Vascular inflammation plays an important role in the development and progression of cardiovascular diseases, such as atherosclerosis and diabetic vascular complications. Recently, we identified two key molecules, namely orphan nuclear receptor Nur77 and Protein-L-isoaspartate O-methyltransferase (PIMT), in vascular endothelial cells that have been shown to play a key role in vascular inflammation, endothelial barrier dysfunction, and vascular ageing. We are seeking to understand how they regulate endothelial hemostasis and barrier dysfunction and to develop novel strategies to improve endothelial function or barrier integrity to combat cardiovascular diseases, such as atherosclerosis, restenosis, and acute lung injury. 

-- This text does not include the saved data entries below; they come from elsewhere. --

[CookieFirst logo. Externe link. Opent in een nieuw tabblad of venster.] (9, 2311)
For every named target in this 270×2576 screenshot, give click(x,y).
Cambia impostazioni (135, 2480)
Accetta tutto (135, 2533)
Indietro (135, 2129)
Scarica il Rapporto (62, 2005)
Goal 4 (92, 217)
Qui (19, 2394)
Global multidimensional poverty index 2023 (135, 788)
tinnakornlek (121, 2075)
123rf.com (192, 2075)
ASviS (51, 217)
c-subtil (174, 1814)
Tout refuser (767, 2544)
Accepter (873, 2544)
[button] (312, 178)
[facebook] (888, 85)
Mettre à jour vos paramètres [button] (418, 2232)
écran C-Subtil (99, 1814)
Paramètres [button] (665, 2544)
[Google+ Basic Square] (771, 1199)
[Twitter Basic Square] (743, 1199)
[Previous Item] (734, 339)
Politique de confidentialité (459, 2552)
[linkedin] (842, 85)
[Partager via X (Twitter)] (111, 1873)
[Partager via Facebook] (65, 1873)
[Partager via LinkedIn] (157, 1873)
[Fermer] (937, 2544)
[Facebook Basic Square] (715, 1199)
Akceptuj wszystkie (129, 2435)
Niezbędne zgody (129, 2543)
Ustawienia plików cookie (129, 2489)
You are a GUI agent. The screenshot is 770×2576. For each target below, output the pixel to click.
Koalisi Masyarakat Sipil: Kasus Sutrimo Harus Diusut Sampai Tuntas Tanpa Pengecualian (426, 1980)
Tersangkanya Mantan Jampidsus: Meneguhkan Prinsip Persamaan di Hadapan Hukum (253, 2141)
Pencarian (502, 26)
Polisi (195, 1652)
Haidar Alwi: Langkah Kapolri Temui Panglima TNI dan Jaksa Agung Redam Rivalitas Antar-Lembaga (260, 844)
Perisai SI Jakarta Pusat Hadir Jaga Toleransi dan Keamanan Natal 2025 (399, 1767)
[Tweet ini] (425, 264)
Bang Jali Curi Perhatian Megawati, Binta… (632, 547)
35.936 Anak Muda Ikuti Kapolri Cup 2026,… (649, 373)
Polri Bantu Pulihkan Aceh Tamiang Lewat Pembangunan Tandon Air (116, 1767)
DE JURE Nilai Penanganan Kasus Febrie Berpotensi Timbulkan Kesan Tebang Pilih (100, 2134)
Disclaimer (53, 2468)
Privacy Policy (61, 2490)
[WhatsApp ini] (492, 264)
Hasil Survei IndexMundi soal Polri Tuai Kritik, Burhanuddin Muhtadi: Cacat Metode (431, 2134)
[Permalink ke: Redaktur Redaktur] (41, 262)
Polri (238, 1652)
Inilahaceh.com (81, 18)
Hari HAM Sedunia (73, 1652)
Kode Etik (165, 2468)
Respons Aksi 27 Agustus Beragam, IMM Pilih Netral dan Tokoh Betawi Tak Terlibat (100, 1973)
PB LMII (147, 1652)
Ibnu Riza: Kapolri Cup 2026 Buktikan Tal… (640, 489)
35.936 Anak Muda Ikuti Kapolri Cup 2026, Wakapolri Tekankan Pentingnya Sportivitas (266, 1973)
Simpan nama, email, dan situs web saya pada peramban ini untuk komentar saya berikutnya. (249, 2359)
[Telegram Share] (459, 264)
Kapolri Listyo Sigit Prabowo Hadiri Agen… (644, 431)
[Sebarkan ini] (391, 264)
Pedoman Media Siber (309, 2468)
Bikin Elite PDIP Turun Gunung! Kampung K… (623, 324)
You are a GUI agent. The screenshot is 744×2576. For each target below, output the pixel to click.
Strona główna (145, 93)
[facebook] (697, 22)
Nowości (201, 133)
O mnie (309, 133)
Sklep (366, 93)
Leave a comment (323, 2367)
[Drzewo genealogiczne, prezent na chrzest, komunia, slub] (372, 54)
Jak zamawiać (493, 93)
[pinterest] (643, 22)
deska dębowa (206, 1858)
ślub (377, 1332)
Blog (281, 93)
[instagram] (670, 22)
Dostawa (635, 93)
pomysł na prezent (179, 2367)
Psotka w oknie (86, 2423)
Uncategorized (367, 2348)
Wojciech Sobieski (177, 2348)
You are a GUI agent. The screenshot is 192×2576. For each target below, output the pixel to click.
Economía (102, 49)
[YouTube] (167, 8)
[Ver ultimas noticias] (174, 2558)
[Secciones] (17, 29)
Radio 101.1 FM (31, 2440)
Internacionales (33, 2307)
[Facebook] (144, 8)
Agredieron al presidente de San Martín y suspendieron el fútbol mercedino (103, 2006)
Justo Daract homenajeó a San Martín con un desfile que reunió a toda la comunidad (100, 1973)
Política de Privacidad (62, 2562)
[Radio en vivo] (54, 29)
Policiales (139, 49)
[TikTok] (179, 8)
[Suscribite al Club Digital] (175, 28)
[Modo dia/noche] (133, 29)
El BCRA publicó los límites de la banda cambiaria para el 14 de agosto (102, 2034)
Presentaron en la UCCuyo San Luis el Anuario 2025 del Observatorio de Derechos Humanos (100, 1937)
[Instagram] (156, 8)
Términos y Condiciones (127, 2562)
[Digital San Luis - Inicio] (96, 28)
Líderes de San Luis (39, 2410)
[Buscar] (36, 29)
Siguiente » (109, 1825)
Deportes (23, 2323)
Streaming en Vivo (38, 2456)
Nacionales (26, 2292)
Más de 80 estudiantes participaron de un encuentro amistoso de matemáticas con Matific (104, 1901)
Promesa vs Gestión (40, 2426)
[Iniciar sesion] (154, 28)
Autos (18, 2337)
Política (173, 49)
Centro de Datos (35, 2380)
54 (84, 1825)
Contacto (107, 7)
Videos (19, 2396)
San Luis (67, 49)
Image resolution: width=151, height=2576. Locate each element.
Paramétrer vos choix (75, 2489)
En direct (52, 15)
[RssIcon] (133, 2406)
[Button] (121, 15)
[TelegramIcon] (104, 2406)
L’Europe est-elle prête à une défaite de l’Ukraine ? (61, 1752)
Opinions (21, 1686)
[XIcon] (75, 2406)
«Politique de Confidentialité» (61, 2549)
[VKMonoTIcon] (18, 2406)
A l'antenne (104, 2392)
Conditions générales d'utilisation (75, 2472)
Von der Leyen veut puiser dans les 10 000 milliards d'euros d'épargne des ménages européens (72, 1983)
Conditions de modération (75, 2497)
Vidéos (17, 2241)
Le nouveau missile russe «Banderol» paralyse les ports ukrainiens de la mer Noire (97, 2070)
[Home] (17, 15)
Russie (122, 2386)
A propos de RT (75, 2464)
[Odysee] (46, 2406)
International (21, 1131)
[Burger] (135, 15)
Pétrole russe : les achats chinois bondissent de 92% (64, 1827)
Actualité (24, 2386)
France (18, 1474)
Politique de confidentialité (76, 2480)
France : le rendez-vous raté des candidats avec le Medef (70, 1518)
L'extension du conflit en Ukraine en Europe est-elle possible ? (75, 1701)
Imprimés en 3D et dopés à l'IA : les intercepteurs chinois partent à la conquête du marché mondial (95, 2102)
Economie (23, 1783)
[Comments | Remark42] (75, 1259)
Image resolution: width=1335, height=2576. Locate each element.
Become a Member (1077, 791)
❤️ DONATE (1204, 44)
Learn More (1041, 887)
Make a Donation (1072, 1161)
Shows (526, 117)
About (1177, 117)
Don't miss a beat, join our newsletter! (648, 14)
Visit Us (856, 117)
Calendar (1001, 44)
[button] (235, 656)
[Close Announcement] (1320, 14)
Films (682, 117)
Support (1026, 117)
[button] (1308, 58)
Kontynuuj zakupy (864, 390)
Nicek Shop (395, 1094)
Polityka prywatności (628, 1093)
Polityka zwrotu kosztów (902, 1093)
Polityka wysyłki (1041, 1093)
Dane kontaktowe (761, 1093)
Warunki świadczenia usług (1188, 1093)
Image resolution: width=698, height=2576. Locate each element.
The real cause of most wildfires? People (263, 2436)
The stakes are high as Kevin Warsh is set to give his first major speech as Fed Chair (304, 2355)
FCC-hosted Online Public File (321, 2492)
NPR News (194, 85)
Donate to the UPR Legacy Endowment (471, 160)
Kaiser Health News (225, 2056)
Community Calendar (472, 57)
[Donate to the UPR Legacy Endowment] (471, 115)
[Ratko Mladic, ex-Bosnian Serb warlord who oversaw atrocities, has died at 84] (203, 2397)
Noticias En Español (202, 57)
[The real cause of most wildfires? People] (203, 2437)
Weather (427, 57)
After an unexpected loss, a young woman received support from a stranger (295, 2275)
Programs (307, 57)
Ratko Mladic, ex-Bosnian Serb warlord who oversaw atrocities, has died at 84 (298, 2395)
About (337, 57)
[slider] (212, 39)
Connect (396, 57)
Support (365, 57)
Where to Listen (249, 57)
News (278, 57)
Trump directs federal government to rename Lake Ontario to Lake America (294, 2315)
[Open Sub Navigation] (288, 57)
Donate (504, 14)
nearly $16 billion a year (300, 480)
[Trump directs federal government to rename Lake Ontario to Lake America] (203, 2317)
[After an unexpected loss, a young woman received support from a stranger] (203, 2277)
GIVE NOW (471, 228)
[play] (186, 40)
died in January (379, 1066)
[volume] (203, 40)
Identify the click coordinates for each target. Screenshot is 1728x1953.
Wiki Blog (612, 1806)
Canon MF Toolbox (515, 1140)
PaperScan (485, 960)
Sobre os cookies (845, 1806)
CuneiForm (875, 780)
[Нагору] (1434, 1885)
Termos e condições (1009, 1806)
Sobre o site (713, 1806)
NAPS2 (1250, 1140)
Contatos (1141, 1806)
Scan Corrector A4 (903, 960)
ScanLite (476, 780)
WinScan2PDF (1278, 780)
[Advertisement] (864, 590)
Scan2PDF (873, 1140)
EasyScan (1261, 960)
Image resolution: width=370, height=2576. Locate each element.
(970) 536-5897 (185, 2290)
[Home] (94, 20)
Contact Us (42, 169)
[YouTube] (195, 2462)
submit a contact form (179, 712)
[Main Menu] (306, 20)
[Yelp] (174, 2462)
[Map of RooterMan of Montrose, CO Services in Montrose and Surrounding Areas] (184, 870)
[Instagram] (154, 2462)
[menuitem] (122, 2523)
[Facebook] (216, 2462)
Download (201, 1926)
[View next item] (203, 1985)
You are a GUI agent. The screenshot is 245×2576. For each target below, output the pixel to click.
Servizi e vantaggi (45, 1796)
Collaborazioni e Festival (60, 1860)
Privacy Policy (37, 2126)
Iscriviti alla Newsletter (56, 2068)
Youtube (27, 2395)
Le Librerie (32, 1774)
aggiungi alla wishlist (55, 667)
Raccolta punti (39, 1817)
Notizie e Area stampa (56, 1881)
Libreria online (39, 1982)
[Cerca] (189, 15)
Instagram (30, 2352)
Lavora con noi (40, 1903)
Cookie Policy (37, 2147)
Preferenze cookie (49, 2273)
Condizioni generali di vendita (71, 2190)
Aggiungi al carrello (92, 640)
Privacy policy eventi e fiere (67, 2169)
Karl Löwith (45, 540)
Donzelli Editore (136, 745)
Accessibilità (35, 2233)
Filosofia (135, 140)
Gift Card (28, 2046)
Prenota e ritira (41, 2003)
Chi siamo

Endothelial cells (ECs) that line blood vessels are constantly exposed to two types of shear stress: unidirectional laminar shear stress (LSS) and oscillatory shear stress (OSS). LSS has been shown to attenuate vascular inflammation, platelet activation, and endothelial barrier dysfunction, whereas OSS exerts the opposite effects. Dr. Sun’s lab has identified a novel gene, namely Latexin that has been shown to play a key role in this process. Recent findings from Dr. Sun’s laboratory have demonstrated that Latexin is a key player in regulating vascular permeability, smooth muscle cell proliferation, and platelet function. Presently, Dr. Sun’s lab has successfully developed several genetic tools and Latexin inhibitory agents to determine whether targeting Latexin is effective for the treatment of atherothrombosis, acute lung injury, and abdominal aortic aneurysm in various preclinical models of cardiovascular diseases.